Consumers were interviewed for the Accenture End Consumer Observatory on Climate Change through an online survey conducted in native languages with 10,733 consumers in 22 countries worldwide, during September and October 2008.
In North America (1,732 interviewees), Western Europe (4,244 interviewees), Japan and Australia (1,100 interviewees), as well as in the emerging-economy countries of Brazil, Russia, India, China, Argentina, Chile and South Africa (3,657 interviewees).
The sample was representative of the general population in the different countries except in the emerging-economy countries, where a sample representative of each country's urban population was interviewed.
A majority (56 per cent) of people in emerging economies thinks climate change will certainly have a direct impact on their life against only 28 per cent in developed economies. Yet, 70 per cent of people in emerging economies are optimistic that climate change can be solved, against less than half (48 per cent) in developed economies.
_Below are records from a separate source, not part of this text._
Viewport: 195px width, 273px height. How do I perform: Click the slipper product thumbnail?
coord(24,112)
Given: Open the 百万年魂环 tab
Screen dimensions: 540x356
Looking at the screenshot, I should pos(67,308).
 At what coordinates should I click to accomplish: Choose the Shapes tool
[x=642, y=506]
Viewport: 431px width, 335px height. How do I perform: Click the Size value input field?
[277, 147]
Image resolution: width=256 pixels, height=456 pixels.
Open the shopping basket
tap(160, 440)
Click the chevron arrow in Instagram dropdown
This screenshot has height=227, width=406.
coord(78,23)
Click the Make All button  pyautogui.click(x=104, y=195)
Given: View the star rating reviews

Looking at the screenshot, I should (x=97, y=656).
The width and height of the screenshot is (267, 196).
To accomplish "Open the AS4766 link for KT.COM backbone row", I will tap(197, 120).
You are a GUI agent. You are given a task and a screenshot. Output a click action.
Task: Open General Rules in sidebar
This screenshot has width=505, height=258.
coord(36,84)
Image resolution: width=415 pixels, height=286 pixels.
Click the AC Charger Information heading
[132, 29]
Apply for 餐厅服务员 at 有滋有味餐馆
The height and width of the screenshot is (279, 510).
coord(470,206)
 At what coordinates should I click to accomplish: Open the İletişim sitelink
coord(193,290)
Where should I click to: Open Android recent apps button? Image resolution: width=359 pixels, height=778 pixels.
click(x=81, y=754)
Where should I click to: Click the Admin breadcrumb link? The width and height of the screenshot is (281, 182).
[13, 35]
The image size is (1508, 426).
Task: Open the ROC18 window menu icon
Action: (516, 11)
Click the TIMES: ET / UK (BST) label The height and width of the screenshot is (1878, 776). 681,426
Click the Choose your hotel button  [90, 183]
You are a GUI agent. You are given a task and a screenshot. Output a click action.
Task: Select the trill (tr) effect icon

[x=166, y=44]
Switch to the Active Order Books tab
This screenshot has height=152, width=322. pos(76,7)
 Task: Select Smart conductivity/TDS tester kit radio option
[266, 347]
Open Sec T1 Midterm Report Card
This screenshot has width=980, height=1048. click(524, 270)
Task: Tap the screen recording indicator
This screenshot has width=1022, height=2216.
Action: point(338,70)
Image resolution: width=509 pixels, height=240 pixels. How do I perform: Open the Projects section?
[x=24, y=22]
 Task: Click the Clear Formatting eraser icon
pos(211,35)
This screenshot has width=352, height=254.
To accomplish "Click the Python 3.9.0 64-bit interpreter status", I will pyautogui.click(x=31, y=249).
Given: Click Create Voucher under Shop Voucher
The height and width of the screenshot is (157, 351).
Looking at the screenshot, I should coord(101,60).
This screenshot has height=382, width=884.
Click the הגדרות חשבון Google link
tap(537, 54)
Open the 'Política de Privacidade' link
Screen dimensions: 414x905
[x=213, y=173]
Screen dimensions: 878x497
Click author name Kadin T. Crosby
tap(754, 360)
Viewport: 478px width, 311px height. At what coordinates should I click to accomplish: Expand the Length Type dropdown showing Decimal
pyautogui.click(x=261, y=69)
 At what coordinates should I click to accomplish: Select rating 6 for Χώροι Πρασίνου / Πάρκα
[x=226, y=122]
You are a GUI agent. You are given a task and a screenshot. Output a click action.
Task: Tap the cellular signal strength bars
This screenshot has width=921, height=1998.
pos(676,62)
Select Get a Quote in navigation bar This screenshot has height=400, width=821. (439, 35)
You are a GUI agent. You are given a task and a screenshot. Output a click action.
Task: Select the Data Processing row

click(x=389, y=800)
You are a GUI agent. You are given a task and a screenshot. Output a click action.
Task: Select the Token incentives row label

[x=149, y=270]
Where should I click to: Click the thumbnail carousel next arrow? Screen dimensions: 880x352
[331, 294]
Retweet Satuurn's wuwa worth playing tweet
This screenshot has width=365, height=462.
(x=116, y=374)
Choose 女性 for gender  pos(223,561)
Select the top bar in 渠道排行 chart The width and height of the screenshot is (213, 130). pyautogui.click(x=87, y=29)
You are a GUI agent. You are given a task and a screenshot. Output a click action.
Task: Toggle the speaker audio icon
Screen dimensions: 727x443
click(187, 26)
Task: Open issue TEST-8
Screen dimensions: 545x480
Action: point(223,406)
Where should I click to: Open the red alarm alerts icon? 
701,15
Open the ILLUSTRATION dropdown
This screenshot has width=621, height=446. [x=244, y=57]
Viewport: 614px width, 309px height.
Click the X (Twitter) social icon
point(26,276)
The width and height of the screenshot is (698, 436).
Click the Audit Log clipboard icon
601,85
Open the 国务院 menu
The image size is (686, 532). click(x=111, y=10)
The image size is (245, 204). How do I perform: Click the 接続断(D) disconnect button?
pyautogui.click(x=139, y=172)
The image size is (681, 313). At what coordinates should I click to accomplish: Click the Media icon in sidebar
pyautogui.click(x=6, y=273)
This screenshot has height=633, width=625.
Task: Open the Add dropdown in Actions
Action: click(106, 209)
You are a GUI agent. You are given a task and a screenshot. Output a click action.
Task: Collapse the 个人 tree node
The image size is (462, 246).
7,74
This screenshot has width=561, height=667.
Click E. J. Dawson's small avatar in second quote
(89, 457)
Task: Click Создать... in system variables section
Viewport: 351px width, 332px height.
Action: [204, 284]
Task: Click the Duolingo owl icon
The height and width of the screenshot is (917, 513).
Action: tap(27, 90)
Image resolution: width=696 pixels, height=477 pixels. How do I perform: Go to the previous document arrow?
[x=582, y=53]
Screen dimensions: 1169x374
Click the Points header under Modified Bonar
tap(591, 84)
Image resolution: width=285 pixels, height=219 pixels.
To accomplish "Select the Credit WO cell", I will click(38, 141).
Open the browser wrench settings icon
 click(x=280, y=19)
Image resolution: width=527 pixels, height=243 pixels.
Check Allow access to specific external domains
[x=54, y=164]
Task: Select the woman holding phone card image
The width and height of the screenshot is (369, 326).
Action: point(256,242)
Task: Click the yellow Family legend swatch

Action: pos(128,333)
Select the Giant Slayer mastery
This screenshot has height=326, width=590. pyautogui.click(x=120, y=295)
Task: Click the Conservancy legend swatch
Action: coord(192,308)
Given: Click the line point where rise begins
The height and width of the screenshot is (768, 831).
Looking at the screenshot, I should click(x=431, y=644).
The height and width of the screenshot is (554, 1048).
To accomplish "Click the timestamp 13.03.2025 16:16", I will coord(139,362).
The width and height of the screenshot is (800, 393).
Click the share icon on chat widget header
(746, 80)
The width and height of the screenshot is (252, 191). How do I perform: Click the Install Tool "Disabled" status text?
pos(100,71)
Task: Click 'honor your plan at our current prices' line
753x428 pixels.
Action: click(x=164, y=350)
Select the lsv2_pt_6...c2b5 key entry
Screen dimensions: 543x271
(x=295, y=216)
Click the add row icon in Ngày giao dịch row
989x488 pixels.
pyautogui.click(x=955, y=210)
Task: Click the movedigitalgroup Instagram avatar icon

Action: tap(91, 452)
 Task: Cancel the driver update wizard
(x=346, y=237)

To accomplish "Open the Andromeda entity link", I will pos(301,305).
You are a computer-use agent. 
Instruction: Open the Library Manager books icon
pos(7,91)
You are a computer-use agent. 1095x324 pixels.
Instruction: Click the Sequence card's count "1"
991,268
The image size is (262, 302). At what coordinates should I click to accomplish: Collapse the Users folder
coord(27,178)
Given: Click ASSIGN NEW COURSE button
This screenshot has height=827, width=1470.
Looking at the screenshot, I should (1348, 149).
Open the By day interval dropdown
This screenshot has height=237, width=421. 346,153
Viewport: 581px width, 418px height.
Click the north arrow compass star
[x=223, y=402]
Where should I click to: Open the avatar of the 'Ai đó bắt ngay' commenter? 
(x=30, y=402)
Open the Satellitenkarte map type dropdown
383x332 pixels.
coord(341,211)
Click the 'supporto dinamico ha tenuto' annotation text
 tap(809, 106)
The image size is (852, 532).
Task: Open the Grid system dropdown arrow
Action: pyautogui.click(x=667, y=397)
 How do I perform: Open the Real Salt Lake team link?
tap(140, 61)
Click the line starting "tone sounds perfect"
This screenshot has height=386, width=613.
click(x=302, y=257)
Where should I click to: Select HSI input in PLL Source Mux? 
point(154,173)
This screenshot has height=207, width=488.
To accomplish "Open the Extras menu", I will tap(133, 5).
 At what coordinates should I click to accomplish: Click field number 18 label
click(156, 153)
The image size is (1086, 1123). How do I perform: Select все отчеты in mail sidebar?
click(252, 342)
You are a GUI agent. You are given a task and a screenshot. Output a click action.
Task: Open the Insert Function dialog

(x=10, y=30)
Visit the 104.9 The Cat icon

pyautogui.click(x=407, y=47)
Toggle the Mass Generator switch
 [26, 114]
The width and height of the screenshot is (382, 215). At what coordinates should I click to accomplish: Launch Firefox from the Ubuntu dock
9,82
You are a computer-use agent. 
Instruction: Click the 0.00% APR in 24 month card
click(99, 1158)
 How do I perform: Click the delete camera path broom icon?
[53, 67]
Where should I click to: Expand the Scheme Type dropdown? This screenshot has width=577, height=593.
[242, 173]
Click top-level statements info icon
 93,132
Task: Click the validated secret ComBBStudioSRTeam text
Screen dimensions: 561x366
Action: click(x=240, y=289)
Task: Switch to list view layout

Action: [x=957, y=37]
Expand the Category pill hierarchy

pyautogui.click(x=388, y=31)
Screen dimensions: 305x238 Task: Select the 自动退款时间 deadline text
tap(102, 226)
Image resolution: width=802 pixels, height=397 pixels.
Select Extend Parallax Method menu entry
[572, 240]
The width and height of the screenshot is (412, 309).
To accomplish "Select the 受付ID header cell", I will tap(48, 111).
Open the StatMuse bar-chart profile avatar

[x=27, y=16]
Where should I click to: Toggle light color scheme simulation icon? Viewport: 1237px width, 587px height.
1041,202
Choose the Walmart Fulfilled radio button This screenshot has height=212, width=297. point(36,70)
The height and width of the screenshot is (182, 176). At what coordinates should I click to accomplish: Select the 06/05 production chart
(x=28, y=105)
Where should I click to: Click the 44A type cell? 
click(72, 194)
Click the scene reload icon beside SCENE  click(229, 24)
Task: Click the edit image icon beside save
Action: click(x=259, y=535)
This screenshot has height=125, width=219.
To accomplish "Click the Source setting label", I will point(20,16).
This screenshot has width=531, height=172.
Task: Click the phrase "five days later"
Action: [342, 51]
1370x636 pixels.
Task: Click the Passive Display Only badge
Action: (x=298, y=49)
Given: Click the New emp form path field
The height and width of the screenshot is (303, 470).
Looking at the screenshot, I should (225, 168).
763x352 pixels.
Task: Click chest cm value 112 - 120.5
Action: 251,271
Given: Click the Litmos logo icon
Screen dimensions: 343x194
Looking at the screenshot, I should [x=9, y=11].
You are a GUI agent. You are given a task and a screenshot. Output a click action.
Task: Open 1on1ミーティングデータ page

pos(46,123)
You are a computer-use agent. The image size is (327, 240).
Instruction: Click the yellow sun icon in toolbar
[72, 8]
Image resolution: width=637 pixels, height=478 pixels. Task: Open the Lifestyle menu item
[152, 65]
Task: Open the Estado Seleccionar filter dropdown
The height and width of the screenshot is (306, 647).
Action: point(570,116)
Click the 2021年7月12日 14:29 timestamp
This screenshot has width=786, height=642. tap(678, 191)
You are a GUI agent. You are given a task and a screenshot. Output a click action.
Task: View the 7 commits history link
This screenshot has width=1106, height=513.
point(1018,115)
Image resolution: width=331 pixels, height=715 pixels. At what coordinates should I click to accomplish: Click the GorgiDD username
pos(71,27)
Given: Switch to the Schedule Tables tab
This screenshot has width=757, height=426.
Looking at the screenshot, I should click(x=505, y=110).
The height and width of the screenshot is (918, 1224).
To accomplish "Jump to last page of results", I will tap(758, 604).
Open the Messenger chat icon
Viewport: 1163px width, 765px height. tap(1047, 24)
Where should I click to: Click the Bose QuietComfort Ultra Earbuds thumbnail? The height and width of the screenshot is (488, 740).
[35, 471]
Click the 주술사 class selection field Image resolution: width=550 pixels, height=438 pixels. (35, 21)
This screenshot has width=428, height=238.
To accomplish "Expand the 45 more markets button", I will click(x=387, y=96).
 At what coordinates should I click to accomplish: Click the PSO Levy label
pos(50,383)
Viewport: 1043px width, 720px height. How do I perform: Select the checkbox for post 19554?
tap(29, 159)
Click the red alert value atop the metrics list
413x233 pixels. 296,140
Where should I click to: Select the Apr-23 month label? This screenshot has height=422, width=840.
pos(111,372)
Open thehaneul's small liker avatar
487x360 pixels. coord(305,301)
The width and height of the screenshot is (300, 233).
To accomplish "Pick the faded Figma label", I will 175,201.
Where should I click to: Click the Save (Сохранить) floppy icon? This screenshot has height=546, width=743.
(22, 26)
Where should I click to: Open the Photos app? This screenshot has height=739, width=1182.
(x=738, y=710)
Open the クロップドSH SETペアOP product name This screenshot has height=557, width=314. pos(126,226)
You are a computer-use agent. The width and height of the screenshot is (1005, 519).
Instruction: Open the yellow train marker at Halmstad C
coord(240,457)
The polarisation of concern and confidence is reflected in the difference in the willingness to act. Over half (53 per cent) of people in emerging markets said they would certainly switch to a new product if it was certified to minimize damage to the climate, versus a mere 24 per cent in developed economies. And 61 per cent said they would certainly switch to an energy provider offering lower carbon products and services if this was an option, versus only 30 per cent in developed economies.
''Governments in North America and Europe cannot assume their countries will lead climate change solutions or policy,'' said Sander van 't Noordende, group chief executive of Accenture's Resources operating group.
''Low carbon investments will be drawn to the most concerned and active consumers and to those economies that can leapfrog to new technologies and implement cutting edge policies. There is a small window of opportunity for western governments to act before a global climate change policy agreement gives emerging economies the incentive to attract investment away from developed markets.''
Consumers need more help to reduce carbon emissions
Accenture's research indicates that disparities have opened up in all countries between intentions and actions related to climate change. In 2007, 89 per cent of people contacted said they would be willing to switch to energy companies offering low carbon emission products and services. But in 2008, only 12 per cent of those in countries where switching one's gas or electricity provider was an option actually took that step.
Differentiation between energy providers is a major obstacle to consumer action. Three-quarters say that their current electricity/natural gas provider's climate friendly products and services are no different from those of competitor providers, against only 18 per cent who say they are better.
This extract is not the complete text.